Monday, August 12, 2013

Pure Joy

I sprinted up the driveway, breaths coming hard but steady and even, heart pumping strong with each beat to push life through my body. Heavy black clouds pursued my brother and me as we finished our evening run, and the drizzling rain which came in spurts warned of the downpour to come.

Racing against the storm, we climbed the steps to our porch and, turning around to watch, saw the rain pour out of the sky. As a girl who loves a good thunderstorm, and because I felt the rain needed a consolation prize for losing the chase, I ran out from under my shelter to greet the sheets of water.

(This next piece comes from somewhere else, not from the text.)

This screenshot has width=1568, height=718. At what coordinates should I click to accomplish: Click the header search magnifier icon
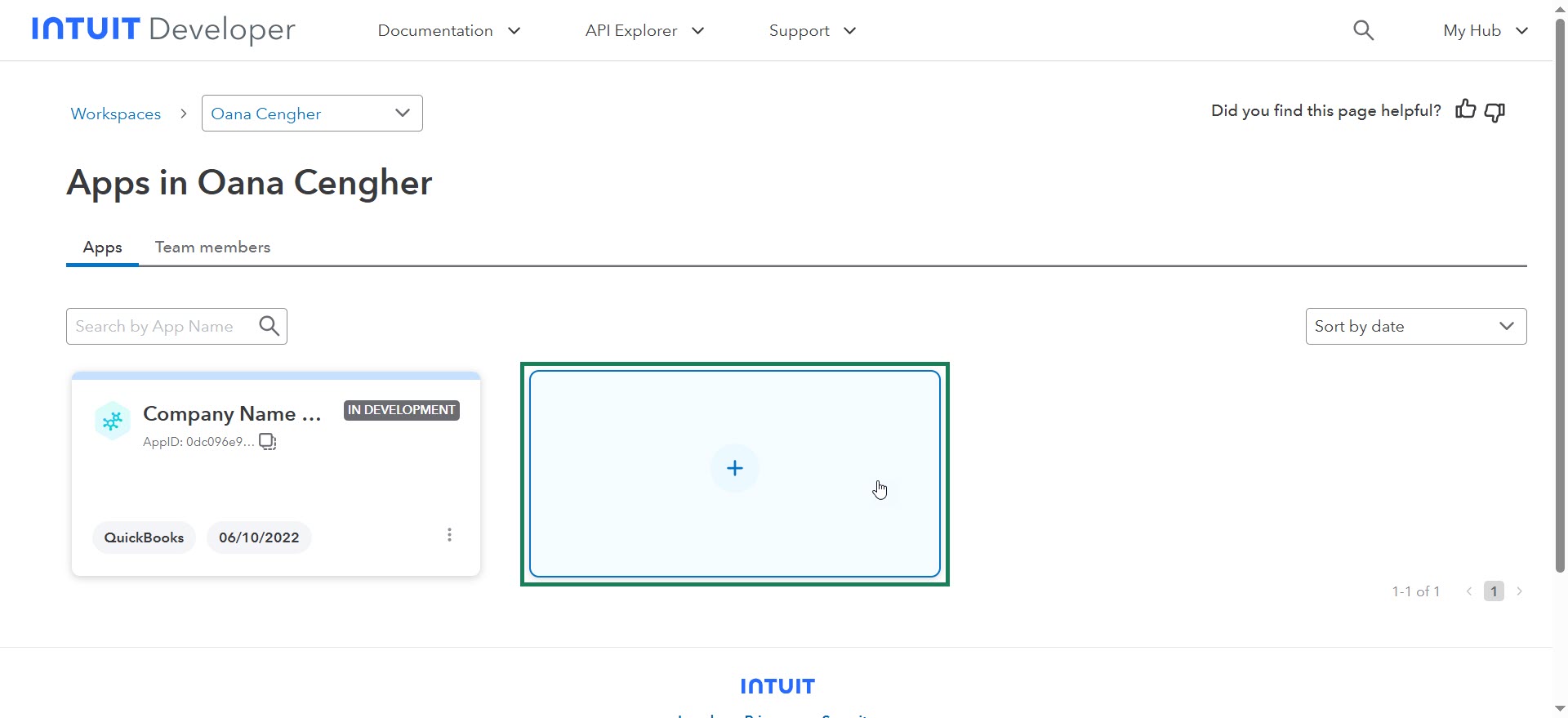[1363, 31]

I fell down spread-eagle on our driveway, the hard concrete at my back and the grey sky above with the raindrops striking my face like kisses from heaven. Closing my eyes, I breathed deeply and reveled in each sensation, each shred of experience, and the thoughts that came with them. My heart swelled, and I laughed aloud at the thought that life is a gift, and it is so good to be alive. God's power was evident in the wind, his gentleness appeared in the caress of the water on my skin, and I couldn't help but imagine him belly-laughing in heaven along with this child of his who was giggling like a little girl at the fun of getting soaked by the storm. Spirit called out to spirit; his to mine, and we lay in the rain together, as Father and daughter.

I also couldn't help but think that with a different perspective, it might have seemed a miserable and hopeless situation. If you looked at me with a narrow focus, I was there on the ground - wet and cold - with no shelter and no immediate or apparent way of escaping the rain. You would have pitied me and thought it was such a shame I was suffering like that.
But I had a different, broader perspective. I knew my house was right behind me, and I could go in when I was done, the wet and the cold wouldn't last forever. There would be food, a towel, hot tea, and my favorite pair of pajama pants. There was joy ahead, but there was also joy in the moment, made sweet by the knowledge of what was to come.

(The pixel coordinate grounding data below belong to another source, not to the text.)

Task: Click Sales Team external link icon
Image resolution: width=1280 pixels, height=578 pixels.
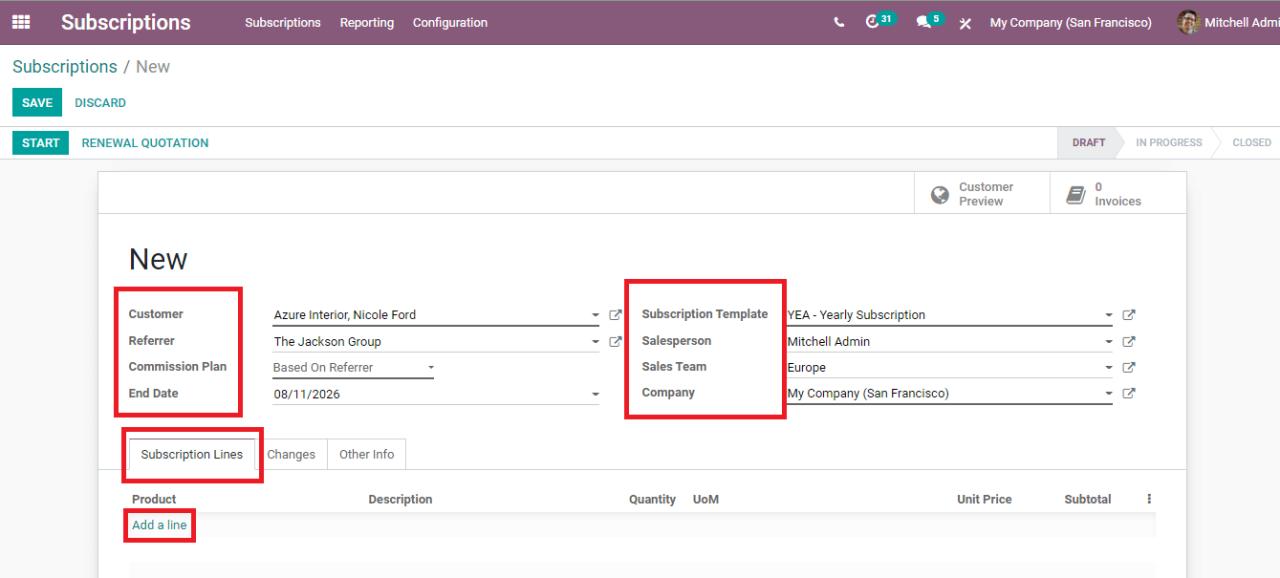Action: click(x=1129, y=367)
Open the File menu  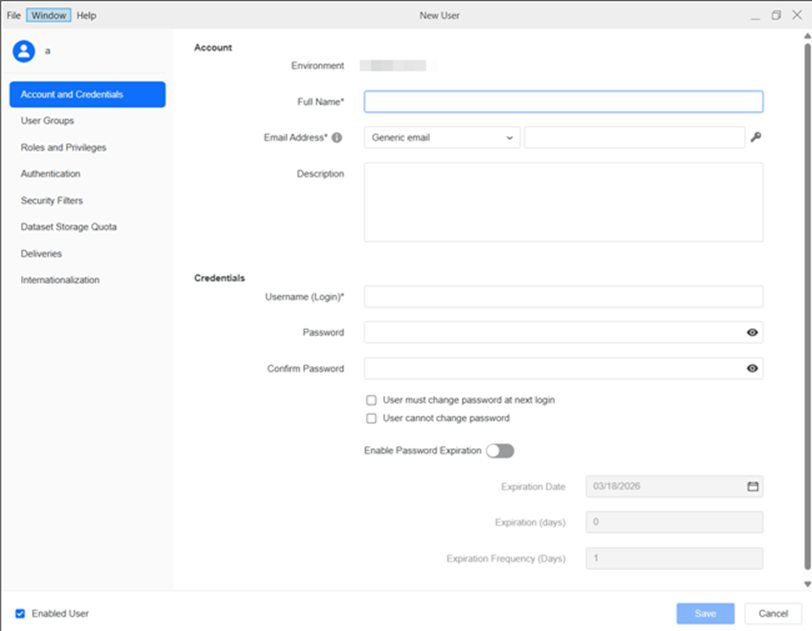pyautogui.click(x=14, y=16)
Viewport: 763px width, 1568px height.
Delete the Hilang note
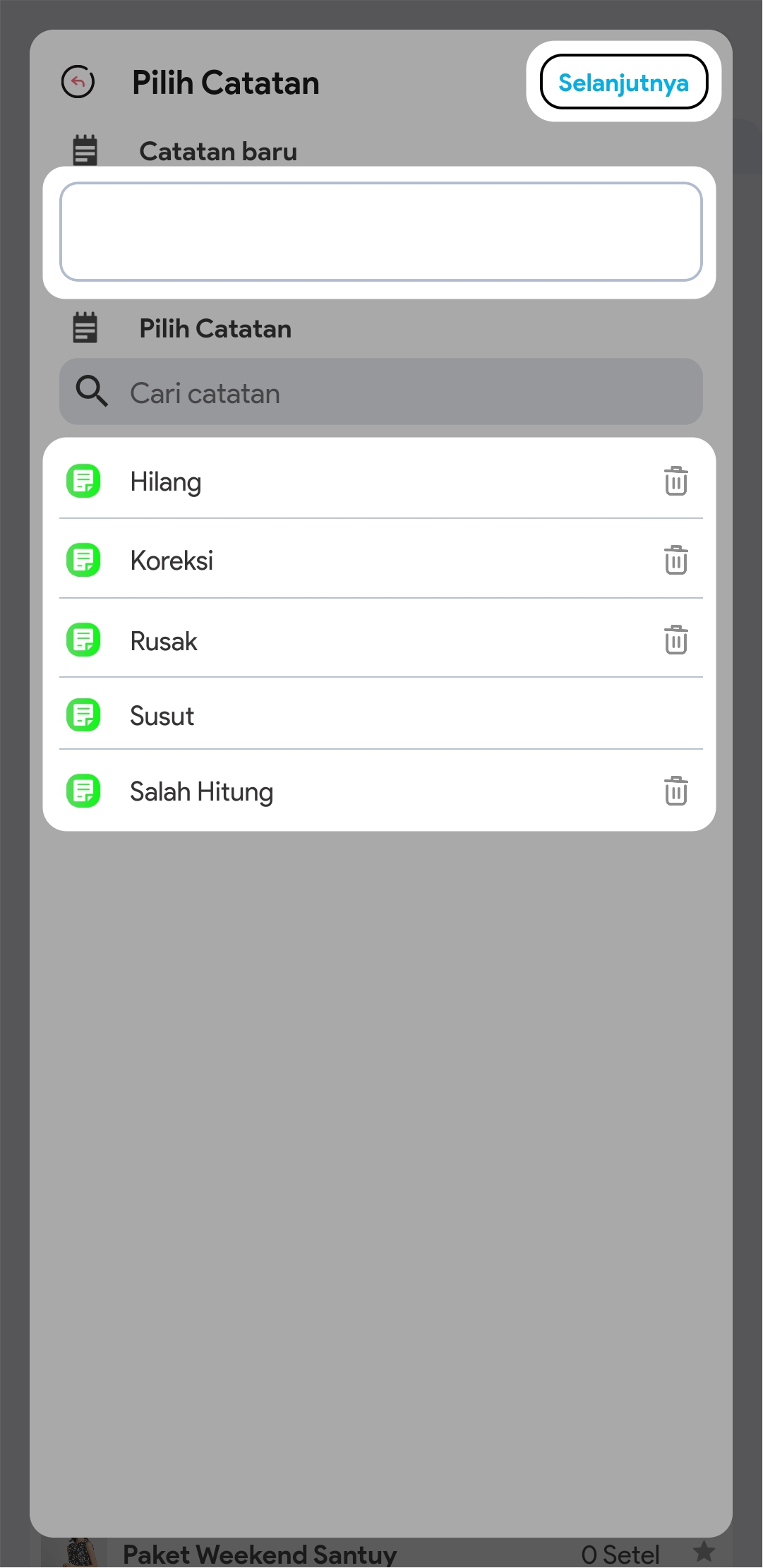675,481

As a Christian, I should have a different perspective on life, in trials and pain. If I remember what is coming, what is ahead - the reward that Jesus promises and the incredible gift of himself and his unveiled presence when we go home to heaven - what joy that should give me in even the darkest trials and situations of life!
They will become bearable and even sweet in a way when I realize that Jesus is lying next to me on the driveway in the rain, and when it is time to go inside the house, I'll hand him a towel, he'll hand me a cup of tea, and we will rejoice in unhindered fellowship together.

I long for that day when Jesus and I will walk in his back door.